Chapter 9 #3

“I’m sure he does. It would explain the time Benjie told me in no uncertain words that Cooper would never marry me.”

“All that would explain was Benjie’s knowing Cooper’s feelings about Cyrill.”

“No. It was more. Benjie’s vehemence was exactly like that of a kid being loyal to his mother—or wishing that one day his parents would get back together.”

“It could have just been Benjie’s natural raunchiness,” Peter said.

I was wondering the same thing. Then I shook my head. “Cooper wouldn’t keep something like that from him.” I paused. “Would he?”

“I’m the wrong one to be asking. You’ve known him far longer than I have.”

“But as a man, looking at Cooper, considering your impressions of him, what do you think?”

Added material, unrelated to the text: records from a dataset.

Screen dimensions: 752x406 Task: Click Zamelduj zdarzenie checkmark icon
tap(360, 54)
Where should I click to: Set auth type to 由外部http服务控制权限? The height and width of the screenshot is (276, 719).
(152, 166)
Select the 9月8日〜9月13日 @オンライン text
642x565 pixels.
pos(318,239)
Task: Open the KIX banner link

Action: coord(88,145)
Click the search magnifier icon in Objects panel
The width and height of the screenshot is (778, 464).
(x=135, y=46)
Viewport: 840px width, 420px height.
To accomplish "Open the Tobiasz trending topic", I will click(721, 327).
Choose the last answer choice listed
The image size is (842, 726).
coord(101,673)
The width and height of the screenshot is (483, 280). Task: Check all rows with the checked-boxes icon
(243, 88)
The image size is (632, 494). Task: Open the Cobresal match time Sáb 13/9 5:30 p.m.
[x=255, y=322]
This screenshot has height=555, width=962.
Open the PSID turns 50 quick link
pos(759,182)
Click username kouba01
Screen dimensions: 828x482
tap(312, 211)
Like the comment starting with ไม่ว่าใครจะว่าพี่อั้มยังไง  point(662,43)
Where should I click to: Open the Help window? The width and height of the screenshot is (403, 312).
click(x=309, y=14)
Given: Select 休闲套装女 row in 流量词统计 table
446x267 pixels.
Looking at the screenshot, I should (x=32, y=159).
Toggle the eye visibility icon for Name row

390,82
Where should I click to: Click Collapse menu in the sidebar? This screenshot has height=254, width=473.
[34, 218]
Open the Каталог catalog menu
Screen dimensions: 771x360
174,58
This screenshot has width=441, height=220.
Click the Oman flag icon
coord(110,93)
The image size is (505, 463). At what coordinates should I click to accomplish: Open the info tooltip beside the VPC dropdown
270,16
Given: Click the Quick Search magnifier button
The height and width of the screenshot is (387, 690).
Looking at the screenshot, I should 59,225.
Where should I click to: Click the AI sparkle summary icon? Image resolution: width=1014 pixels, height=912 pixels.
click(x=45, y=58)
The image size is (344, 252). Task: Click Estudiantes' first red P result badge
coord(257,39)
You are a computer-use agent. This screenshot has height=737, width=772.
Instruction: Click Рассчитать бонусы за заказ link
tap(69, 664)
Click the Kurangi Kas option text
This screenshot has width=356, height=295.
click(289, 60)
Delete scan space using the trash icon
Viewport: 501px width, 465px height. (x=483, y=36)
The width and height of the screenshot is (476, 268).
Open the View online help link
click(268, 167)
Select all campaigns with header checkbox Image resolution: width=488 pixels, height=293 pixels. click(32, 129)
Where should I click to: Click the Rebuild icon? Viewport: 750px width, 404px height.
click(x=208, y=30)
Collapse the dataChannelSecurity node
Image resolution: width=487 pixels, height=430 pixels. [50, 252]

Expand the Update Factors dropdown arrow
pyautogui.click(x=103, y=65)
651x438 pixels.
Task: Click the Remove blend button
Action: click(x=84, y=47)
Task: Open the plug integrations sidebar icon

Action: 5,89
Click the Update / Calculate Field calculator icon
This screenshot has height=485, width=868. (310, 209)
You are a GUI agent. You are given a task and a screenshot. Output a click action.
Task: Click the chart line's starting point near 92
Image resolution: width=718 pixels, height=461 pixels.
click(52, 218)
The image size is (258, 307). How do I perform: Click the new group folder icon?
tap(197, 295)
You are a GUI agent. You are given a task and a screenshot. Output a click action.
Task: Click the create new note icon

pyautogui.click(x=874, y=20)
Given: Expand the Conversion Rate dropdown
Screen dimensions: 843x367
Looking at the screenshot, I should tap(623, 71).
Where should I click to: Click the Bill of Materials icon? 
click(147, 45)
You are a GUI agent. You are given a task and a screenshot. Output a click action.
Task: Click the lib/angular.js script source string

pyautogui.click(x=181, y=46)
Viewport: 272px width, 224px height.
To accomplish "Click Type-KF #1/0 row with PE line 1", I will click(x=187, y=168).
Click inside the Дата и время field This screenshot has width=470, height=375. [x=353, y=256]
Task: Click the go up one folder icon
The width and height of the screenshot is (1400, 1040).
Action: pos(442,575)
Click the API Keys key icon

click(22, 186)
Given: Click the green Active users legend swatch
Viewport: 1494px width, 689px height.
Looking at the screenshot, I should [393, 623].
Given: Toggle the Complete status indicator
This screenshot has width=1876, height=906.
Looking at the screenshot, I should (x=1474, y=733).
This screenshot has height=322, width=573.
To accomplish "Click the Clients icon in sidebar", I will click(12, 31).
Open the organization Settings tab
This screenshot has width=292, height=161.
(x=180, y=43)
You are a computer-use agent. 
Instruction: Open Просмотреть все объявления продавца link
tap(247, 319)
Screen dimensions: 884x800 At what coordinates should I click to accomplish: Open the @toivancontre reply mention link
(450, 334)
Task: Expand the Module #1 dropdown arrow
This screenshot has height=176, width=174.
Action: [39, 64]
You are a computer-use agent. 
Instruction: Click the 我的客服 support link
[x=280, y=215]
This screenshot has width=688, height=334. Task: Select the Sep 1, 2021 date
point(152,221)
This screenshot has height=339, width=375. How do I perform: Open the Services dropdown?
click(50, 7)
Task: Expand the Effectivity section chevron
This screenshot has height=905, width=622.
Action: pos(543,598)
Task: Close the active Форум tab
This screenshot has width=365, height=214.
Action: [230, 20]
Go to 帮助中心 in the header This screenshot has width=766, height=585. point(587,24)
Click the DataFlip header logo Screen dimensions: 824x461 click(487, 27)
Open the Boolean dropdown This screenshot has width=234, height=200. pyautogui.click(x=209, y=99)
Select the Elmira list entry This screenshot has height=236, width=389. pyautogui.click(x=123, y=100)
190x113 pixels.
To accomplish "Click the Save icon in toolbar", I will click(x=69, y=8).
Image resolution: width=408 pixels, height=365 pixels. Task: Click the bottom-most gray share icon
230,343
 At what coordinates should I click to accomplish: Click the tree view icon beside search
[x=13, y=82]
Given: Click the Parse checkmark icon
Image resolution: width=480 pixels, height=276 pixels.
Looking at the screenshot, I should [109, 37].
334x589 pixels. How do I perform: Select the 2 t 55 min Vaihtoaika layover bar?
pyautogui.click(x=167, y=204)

Peter seemed confused as he looked into my face. “I’d guess no, but that’s all it is, a guess.” He let out a soft breath. “But whether Benjie knows the truth or not, the facts of his parentage go a long way in explaining the complexity of Cooper’s feelings toward him.”

I returned my cheek to Peter’s chest. “It’s so strange—Cooper being Benjie’s father.

So hard to believe, after all these years.

” But the more I thought about it, the more I realized that it wasn’t so hard to believe after all.

“It gives new meaning to lots of things Cooper’s said about Benjie.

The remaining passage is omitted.